C’est l’un des tristes faits de notre climat misérable de prévisions désastreuses sur l’état du cinéma qu’il obscurcit continuellement une vérité simple : les films sont très jeunes. Comparé à la plupart des formes d’art, le cinéma est encore dans son enfance. Pourtant, depuis le très bref Roundhay Garden de Louis le Prince en 1888, l’innovation cinématographique a progressé à une vitesse remarquable. Et peut-être en raison d’un manque d’intérêt généralisé pour les films plus anciens (j’ai entendu des gens qualifier les films des années quatre-vingt-dix de ‘vieux’ et j’ai rencontré ceux qui refusent de regarder quoi que ce soit en noir et blanc), les publics modernes, accoutumés à un énorme répertoire de trucs et techniques filmiques, sont rarement conscients de l’origine de ces éléments, ou de leur raison d’être.

Cependant, comme même une brève confrontation avec les classiques du cinéma muet le montrera, certaines idées et ‘mouvements’ que nous tenons maintenant pour acquis (par exemple, les plans d’insertion, le montage alterné, l’alternance entre gros plans et plans larges) étaient déjà présents à l’époque, se développant par nécessité réelle et un sens croissant de l’adaptabilité du public. C’est-à-dire qu’à mesure que le cinéma muet se développait vers son grand épanouissement des années 1910 et 1920, il devenait rapidement un médium sans égal dans sa capacité à façonner les attentes et l’attention de ses spectateurs.
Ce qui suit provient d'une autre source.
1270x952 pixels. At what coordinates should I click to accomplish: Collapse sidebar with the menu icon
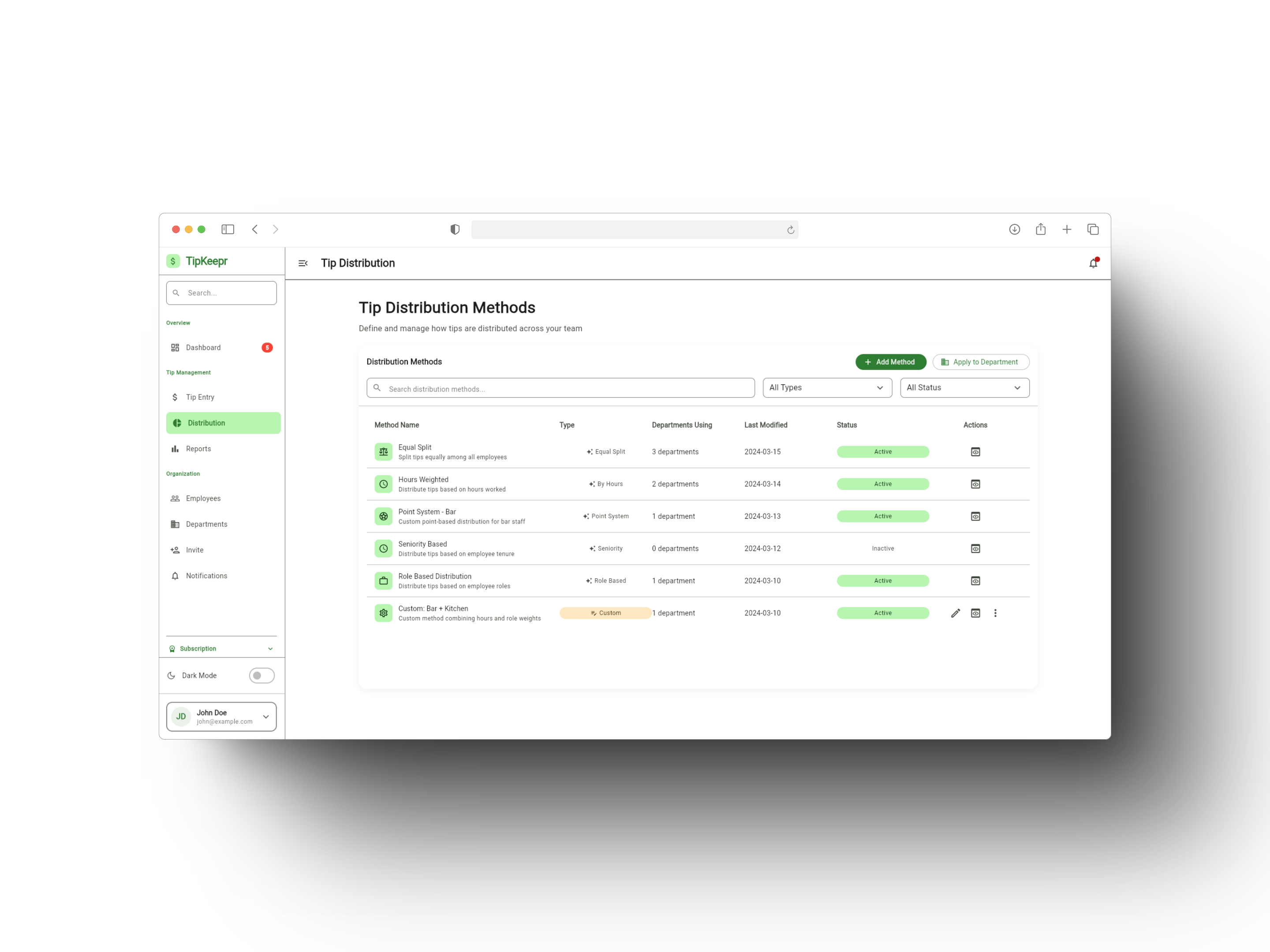(x=303, y=264)
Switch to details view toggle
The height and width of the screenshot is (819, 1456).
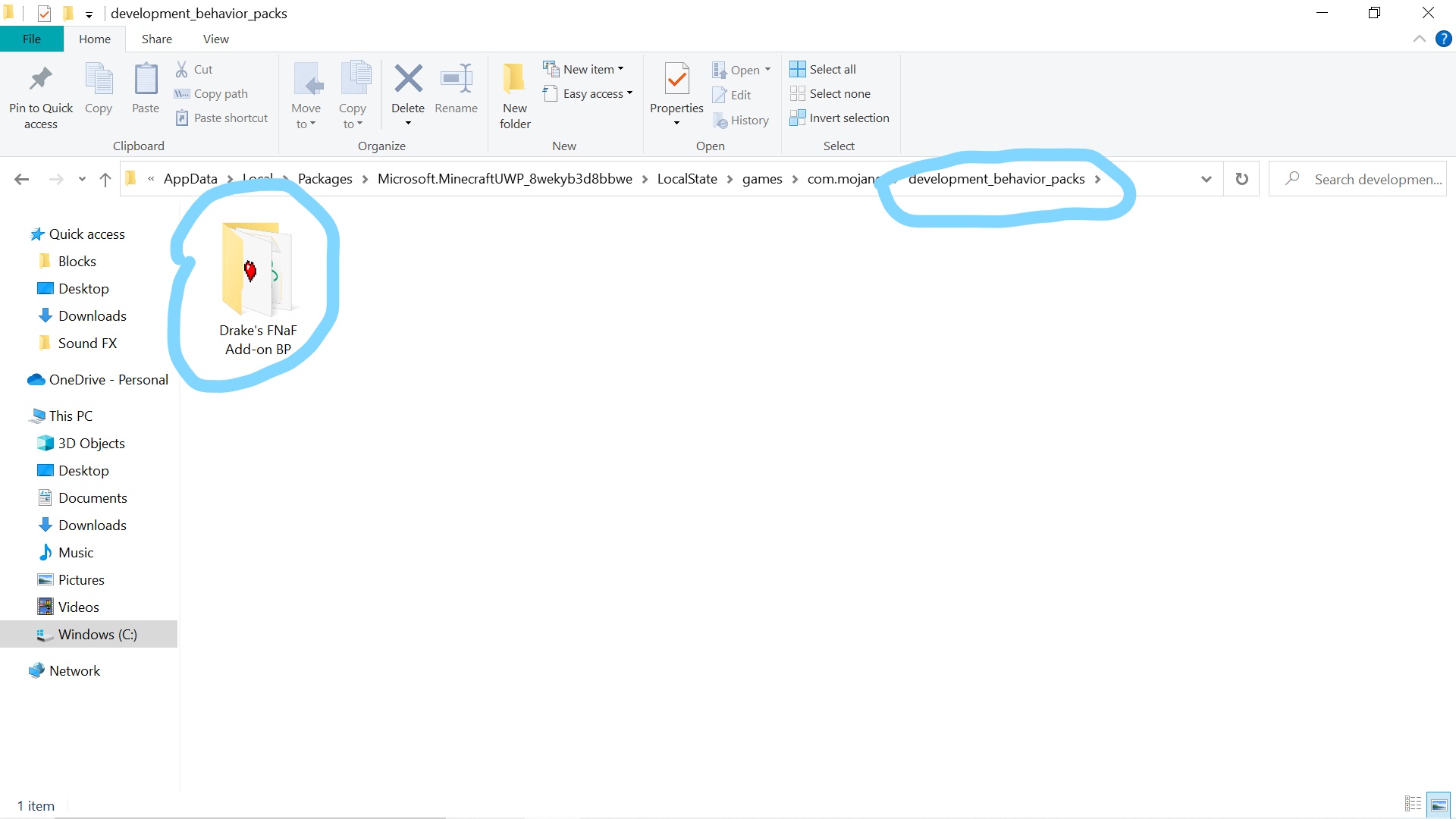tap(1413, 804)
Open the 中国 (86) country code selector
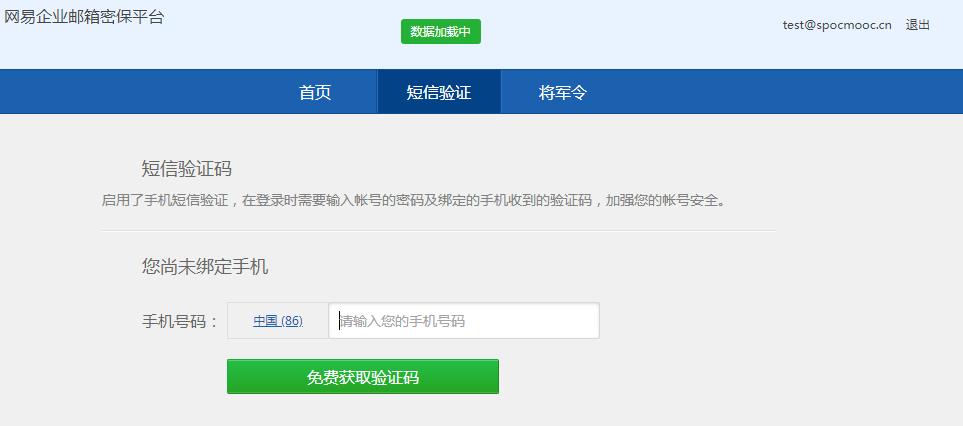This screenshot has width=963, height=426. click(278, 321)
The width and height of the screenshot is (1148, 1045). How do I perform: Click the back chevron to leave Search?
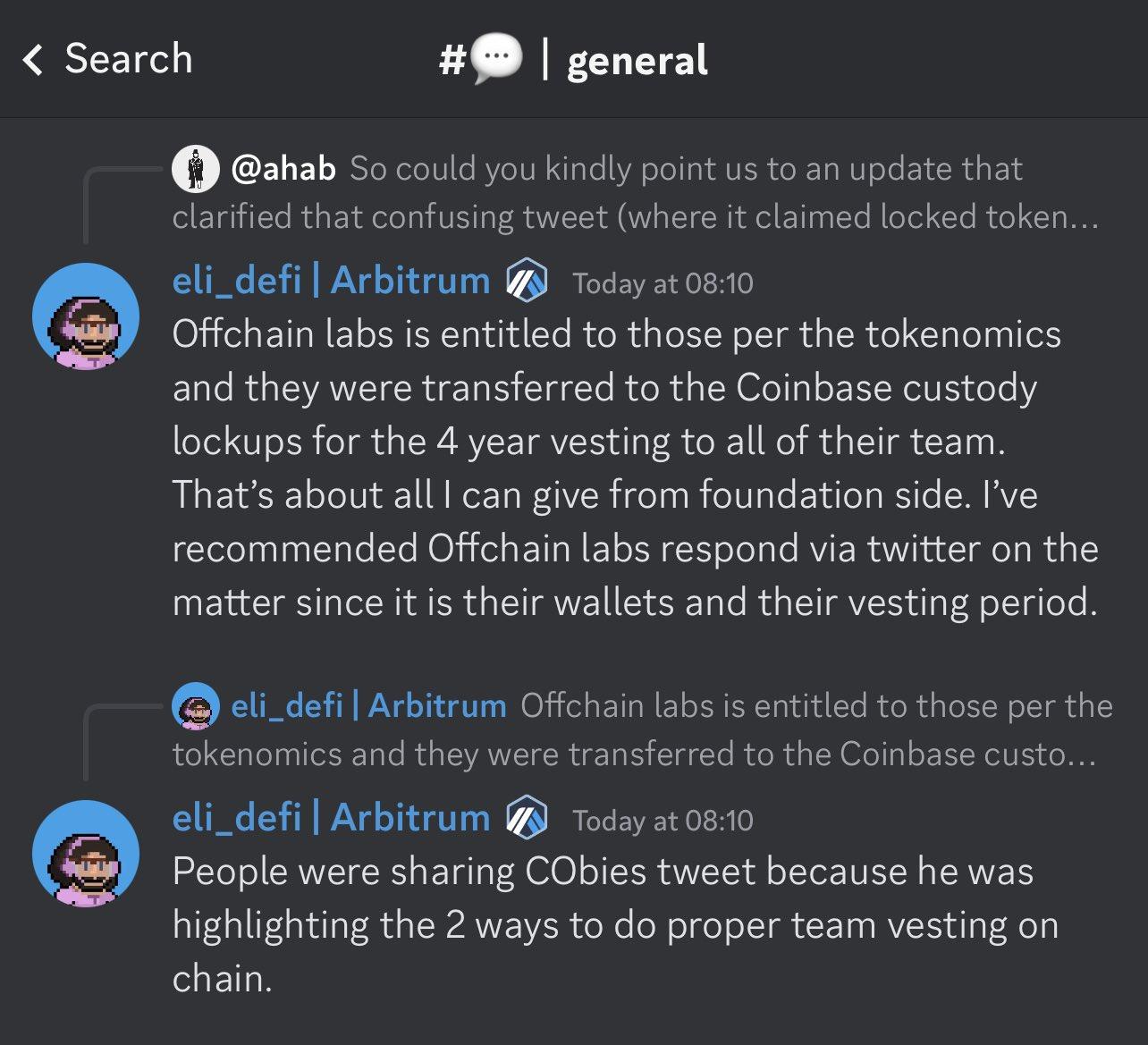pos(31,60)
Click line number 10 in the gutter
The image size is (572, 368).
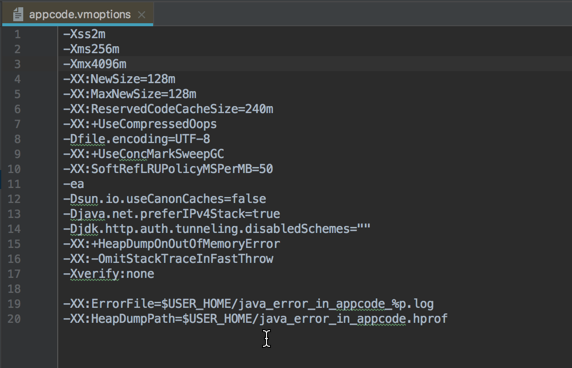point(14,169)
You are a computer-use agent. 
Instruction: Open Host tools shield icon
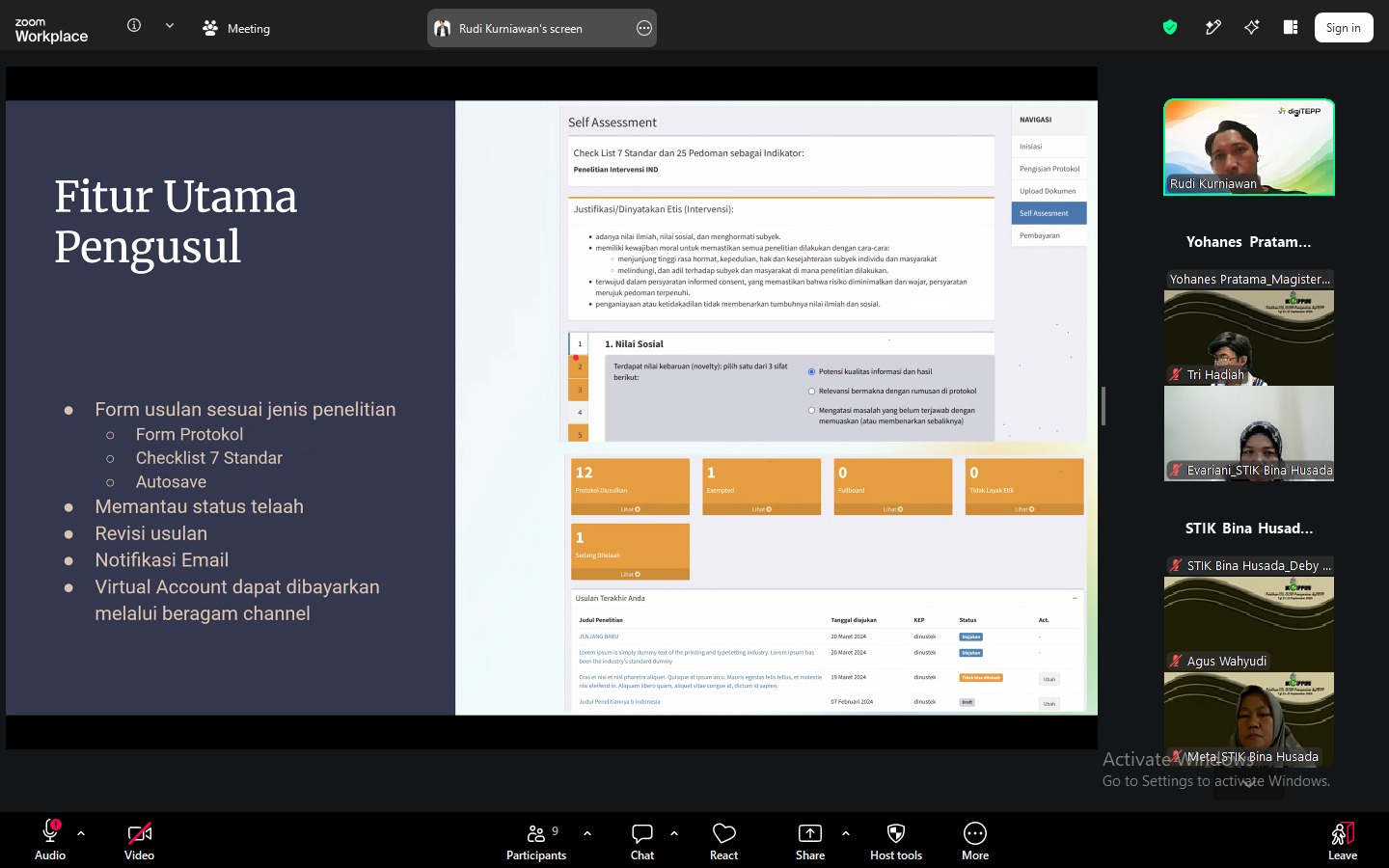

Et parmi les grands innovateurs de l’époque, il reste une petite poignée de noms dont les énormes réputations sont restées essentiellement intactes un siècle plus tard : D.W. Griffith, F.W. Murnau, Charlie Chaplin, Buster Keaton — et Fritz Lang, dont l’épopée fantastique emblématique Die Nibelungen célèbre son centenaire cette année. Le film (et son réalisateur) a finalement eu une influence inéluctable sur tout ce qui est venu après — non seulement au cinéma, mais dans l’ensemble de la culture populaire européenne et américaine.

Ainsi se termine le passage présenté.